Aim of the exercise:
Could you copy every line of the data that contains "agent"?

[Saved entries]

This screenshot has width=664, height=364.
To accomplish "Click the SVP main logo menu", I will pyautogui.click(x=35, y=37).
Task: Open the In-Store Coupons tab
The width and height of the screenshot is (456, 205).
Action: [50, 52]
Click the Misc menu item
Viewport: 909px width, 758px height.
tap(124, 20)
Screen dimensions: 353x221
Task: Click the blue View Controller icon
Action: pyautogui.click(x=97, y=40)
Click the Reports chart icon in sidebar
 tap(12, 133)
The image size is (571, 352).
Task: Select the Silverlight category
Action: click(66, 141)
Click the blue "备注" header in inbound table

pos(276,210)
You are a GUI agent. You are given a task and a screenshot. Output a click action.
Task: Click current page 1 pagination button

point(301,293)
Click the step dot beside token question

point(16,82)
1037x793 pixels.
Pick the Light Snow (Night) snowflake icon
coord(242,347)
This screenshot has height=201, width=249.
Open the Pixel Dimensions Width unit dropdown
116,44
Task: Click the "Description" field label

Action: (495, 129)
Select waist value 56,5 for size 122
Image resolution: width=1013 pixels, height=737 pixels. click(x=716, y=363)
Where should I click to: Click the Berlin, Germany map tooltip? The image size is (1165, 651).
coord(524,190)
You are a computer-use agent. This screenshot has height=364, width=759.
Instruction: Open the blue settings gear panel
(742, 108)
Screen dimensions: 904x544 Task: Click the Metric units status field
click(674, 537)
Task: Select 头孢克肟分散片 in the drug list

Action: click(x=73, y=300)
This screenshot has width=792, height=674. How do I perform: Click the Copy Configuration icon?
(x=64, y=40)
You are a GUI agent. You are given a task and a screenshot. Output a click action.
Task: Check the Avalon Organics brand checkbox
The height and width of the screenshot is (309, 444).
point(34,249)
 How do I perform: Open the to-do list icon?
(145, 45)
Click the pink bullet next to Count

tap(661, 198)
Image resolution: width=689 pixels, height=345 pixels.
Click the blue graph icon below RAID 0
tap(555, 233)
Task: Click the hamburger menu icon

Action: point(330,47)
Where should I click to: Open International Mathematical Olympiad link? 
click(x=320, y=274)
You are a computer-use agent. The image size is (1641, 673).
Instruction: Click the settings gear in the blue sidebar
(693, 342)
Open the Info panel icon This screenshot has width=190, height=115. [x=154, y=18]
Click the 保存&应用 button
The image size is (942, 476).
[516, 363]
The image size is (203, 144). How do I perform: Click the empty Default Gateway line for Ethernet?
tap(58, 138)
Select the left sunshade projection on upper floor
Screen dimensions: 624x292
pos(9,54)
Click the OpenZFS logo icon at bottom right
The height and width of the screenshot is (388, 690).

Answer below:
You are a GUI agent. You are given a task and a screenshot. Output a click action.
You are a computer-use agent. This screenshot has height=364, width=759.
You are a GUI agent. You are given a task and a screenshot. Output a click action.
You are a computer-use agent. The image size is (1641, 673).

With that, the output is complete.